- [Study questions]:
- 1) In the Carpinteria cannabis article, repeat word for word the part that begins at "Glass House Farms is" and ends after "to their announcement.".
- 2) From the Carpinteria cannabis article, list every concern that Carpinterians began raising about the cannabis industry after Proposition 64 passed.

- [Supplied passage]:
- - - -
Glass House Farms

Glass House Farms is one of several Carpinteria Valley cannabis growers that have formed a new trade association of “conscientious cannabis growers,” according to their announcement.

New association endorses Cannabis Tax Measure to raise revenues for enforcement

When Proposition 64 passed at the ballot box in November of 2016, paving the way for the sale and use of recreational marijuana, Carpinterians in ever-increasing numbers began raising questions about the skunky smell, environmental impacts and cultural shifts that the booming industry would bring. The conversion of numerous greenhouses in the Carpinteria Valley from cut flowers to medicinal and adult-use cannabis has been a complex local issue. At present, 30 percent of marijuana cultivation in the county is said to be in the Carpinteria Valley. While the county and city are both grappling with how to regulate state-legalized marijuana commerce, as well as create and enforce local ordinances, including pressing questions of taxes and fees, a group of cannabis growers in the Carpinteria Valley have formed a professional association which, according to their press release, will guarantee that its members follow the rules and conduct business as mindful members of the Carpinteria community.
- - - -
- [Listed records]:
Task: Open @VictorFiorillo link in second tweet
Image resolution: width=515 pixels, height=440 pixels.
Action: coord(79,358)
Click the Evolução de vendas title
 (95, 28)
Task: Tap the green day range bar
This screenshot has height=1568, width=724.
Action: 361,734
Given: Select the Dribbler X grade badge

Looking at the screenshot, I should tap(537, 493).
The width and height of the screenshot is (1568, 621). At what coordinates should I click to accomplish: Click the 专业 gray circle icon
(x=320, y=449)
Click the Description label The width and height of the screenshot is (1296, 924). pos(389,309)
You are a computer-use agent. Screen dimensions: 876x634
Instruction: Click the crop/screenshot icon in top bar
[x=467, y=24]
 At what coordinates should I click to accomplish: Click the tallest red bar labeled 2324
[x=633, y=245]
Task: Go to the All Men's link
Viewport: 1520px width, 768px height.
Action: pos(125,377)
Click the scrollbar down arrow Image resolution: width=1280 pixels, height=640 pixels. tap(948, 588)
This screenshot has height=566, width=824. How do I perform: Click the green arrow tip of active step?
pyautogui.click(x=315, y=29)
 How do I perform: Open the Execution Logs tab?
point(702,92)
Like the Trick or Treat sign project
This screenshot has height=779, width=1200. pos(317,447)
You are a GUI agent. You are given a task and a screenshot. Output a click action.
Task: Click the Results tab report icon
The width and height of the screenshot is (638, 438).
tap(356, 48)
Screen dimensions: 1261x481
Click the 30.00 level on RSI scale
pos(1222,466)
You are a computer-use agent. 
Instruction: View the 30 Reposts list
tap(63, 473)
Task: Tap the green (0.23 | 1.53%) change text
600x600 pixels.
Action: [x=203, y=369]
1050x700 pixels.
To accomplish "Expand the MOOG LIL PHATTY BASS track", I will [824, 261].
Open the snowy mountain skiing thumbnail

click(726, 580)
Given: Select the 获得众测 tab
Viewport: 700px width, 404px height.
- - - -
- [Your written answers]:
- 1)
Glass House Farms is one of several Carpinteria Valley cannabis growers that have formed a new trade association of “conscientious cannabis growers,” according to their announcement.

- 2)
- the skunky smell
- environmental impacts
- cultural shifts